IE Performance Issues Adding Dom Nodes

October 12, 2009

My app has a search screen that fetches the results via Ajax and displays them in a table. Worked fine in Firefox, but in IE there’s a slight processor jump for a second or so. Strange, but not a problem. The users of this app, however, use a remote desktop app to run IE to access it. And when they did the search, their CPU would hit 100% for 1-5 minutes, making the entire terminal completely unusable.

I agonized over different JavaScript fixes: removed a table JS widget, switched off of tables altogether, switched to innerHTML, used DocumentFragments. Nothing worked.

Then, on a whim, I disabled all the CSS files on the app, and it worked like a charm. As I narrowed it down, I discovered that some CSS I was using to emulate frames (non-scrolling header, footer, and sidebar) was the offending code.

Let’s step back and think about that one again. What caused the processor to hit 100% for 5 minutes was not JavaScript, but CSS.

Sigh. So, if you have an issue with IE hitting 100% processor load for any reason, don’t assume that JS is necessarily the problem. Try disabling your CSS and see if that fixes it.

Submit Buttons and Ajax

April 10, 2009

We’re writing an Ajax webapp with progressive enhancement. In other words, if JavaScript is disabled, it should work – but if JavaScript is enabled, it should work better. As a general pattern, then, all of the buttons in our app are submit buttons that execute server-side behavior. When the page loads, we attach click event listeners to the buttons, to call the appropriate JavaScript methods.

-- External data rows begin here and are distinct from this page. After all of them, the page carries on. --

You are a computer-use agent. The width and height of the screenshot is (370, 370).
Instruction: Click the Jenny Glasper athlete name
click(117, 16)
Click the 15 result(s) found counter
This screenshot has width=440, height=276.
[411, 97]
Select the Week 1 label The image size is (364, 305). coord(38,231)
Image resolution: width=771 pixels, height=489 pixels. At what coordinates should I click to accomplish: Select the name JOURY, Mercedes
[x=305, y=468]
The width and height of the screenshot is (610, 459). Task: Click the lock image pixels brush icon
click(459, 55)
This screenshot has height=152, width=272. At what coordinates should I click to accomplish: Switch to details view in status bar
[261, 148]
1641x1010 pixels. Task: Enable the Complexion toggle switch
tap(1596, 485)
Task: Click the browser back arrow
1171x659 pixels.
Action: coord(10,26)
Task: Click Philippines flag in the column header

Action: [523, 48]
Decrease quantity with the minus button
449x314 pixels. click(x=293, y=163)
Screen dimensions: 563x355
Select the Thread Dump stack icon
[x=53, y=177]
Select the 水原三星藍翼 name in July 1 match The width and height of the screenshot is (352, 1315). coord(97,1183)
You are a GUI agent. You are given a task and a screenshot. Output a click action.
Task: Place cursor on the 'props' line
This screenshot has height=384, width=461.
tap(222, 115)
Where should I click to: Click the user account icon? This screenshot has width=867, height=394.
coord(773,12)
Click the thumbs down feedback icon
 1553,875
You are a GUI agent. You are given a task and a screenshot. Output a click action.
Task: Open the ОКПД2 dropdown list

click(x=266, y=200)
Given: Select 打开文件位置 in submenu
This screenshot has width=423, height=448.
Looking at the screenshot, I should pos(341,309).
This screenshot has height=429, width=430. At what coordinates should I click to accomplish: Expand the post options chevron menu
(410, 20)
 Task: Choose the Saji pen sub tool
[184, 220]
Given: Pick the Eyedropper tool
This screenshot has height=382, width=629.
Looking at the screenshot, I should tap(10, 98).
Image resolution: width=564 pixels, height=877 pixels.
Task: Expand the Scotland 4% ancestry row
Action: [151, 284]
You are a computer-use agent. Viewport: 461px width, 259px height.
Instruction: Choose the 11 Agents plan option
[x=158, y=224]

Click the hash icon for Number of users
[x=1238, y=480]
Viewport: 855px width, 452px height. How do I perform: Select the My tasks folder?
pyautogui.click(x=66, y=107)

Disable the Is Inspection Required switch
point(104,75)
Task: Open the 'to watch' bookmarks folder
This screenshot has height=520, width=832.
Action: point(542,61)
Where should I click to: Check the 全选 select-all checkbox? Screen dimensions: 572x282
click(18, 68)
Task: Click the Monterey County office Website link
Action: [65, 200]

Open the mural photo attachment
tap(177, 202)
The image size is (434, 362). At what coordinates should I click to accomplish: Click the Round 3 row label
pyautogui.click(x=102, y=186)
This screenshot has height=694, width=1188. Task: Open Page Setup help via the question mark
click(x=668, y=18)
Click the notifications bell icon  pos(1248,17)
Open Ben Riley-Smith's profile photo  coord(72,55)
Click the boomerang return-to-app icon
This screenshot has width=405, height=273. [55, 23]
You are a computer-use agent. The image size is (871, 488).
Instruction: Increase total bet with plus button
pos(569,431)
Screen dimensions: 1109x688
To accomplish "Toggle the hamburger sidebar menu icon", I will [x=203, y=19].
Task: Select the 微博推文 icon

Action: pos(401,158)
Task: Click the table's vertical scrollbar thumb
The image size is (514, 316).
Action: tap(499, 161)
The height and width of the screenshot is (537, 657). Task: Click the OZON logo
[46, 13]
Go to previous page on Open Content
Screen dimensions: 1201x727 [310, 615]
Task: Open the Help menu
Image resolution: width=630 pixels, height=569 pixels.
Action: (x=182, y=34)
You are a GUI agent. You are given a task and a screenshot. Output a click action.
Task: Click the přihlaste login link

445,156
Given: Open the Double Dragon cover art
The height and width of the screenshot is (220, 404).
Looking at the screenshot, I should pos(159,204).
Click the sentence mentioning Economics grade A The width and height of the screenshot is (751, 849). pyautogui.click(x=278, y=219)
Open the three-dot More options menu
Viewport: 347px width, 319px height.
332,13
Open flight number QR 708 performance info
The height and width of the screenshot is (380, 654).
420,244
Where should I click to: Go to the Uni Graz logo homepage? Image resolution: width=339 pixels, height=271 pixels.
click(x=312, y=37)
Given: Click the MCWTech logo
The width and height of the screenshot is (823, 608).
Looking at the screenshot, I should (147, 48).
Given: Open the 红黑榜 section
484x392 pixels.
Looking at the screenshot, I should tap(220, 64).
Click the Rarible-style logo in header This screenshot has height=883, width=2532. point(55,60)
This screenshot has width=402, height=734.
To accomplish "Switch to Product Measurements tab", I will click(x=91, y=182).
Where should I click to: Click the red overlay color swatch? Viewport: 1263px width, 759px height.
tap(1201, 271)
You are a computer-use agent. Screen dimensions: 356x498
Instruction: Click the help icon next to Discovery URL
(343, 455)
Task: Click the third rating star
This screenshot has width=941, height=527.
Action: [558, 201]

By default, though, the submit buttons still try to submit the form. But we need to disable that, so that only the Ajax call happens. The first solution I tried was:

document.getElementById("myform").onsubmit=function(){return false;};

This disabled form submission altogether, which worked just fine.

The problem arose when we had a form that had to have some submit buttons work, but not all. It’s a shopping cart page, and we want “Checkout” to still submit the form and go to the checkout page; but we want the “Remove” buttons to execute Ajax calls to remove elements. They’re all in the same form, because, for example, if the user updates a quantity for one product, then removes another product, they expect the quantity change to be saved as well. So one big form.

The best solution I found for this was to actually create a new button-button, and use it to replace the submit button. At first, this seemed a bit clunky. But the problem is that the submit button wants to submit the form, and I was having trouble finding a way to prevent it from submitting. Rather than messing with its internals, it’s cleaner to create a button-button, that doesn’t want to submit.

IE6 setAttribute “onclick” not working

October 16, 2008

OK, I don’t have time to fully test this one, but when I dynamically create DOM nodes in a YUI panel, and then create an anchor tag and add an onclick handler to it (no HREF) by using setAttribute, IE6 doesn’t register the click event. It seems that I need to use another event attaching method, like YUI Event addListener() – that works fine in both IE and FF.

Multiple YUI Modal Panels

October 9, 2008

Creating a page with several different modal YUI panels (popup “windows”). Some of the modals were showing up behind the overlay that shades and disables the rest of the page.

When I looked at the DOM, it turns out that I didn’t properly close some tags, so some of the modals were actually inside┬áthe other modals. Any time a YUI panel isn’t a child of the body element, that can cause problems with modality. Fixing the closing tags fixed it.